En esas charlas, generalmente en las tardes, después del almuerzo, que se prolongaban a veces horas, hablábamos mucho del Perú. Él había sido un belaundista entusiasta toda su vida, pero ahora, apenado, me confesó que el segundo gobierno de Belaunde Terry lo había decepcionado. Salvo devolver los periódicos y los canales expropiados por la dictadura militar de Velasco Alvarado, no se había atrevido a corregir ninguna de las seudoreformas de aquélla, que habían empobrecido y enconado aún más al Perú, y, además, habían provocado una inflación que daría el triunfo al Apra en las próximas elecciones. Y, a diferencia de su sobrino Alberto Lamiel mi tío no se hacía ilusiones con Alan García. Yo me decía que, sin dupla, había en el país donde yo había nacido y del que me había apartado de una manera cada día más irreversible, muchos hombres y mujeres como él, básicamente decentes, que, a lo largo de toda una vida, habían soñado con un progreso económico, social, cultural y político, que hiciera del Perú una sociedad moderna, próspera, democrática, con oportunidades abiertas a todos, sólo para verse frustrados una y otra vez, y que, como el tío Ataúlfo, llegaban a la vejez -a orillas de la muerte- aturdidos, preguntándose por qué en vez de avanzar retrocedíamos y estábamos ahora peor -con más contrastes, desigualdades, violencias e inseguridad- que cuando empezaron a vivir.
– Qué bien hiciste en irte a Europa, sobrino -era su estribillo, que repetía atusándose la barbita entrecana que se había dejado crecer-. Imagínate lo que sería de ti si te hubieras quedado a trabajar aquí, con todos estos apagones, bombas y secuestros. Y la falta de trabajo para los jóvenes.

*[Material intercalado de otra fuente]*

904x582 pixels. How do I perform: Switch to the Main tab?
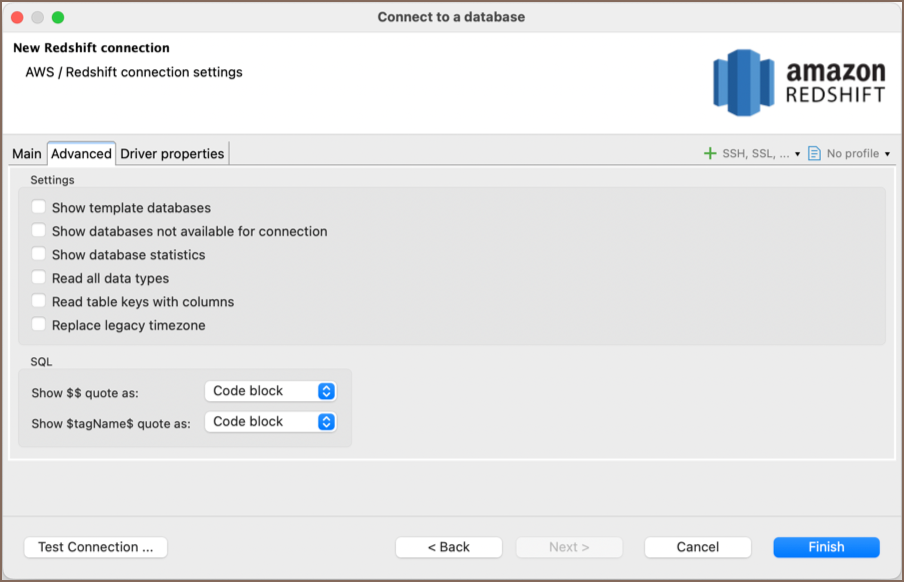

– No estoy tan seguro, tío. Sí, es verdad, tengo una profesión que me permite vivir en una ciudad maravillosa. Pero, allá, he terminado por convertirme en un ser sin raíces, en un fantasma. Nunca seré un francés, aunque tenga un pasaporte que diga que lo soy. Allá seré siempre un méteque. Y he dejado de ser un peruano, porque aquí me siento todavía más extranjero que en París.
– Pues, supongo que sabes que, según una encuesta de la Universidad de Lima, el sesenta por ciento de los jóvenes tienen, como primera aspiración en la vida, irse al extranjero; la inmensa mayoría a Estados Unidos y el resto a Europa, a Japón, a Australia, a donde sea. Cómo podríamos reprochárselo, ¿no es cierto? Si su país no puede darles ni trabajo, ni oportunidades, ni seguridad, es lícito que quieran marcharse. Por eso le tengo tanta admiración a Alberto. Hubiera podido quedarse en Estados Unidos con un magnífico puesto y prefirió venir a romperse el alma por el Perú. Ojalá no lo lamente. Él te ha tomado mucho aprecio, ¿te has dado cuenta, no, Ricardo?
– Sí, tío, y yo también a él. La verdad, es muy amable. Gracias a mi sobrino he conocido otras caras de Lima. La de los millonarios y la de las barriadas.
Precisamente en ese momento sonó el teléfono y era Alberto Lamiel, que me llamaba.
– ¿Te gustaría conocer al viejo Arquímedes, el constructor de rompeolas del que te hablé?
– Claro que sí, hombre -le dije, entusiasmado.
– Están construyendo un nuevo espigón en La Punta y el ingeniero de la municipalidad es mi amigo Chicho Cánepa. Mañana en la mañana, si te parece. Pasaré a buscarte a las ocho. ¿No es muy temprano para ti, no?
– Me debo haber vuelto muy viejo, tío Ataúlfo, a pesar de tener sólo cincuenta años -le dije a éste, cuando colgué el teléfono-. Porque, Alberto, siendo tu sobrino, es en realidad mi primo. Pero él se empeña en llamarme tío. Debo parecerle prehistórico.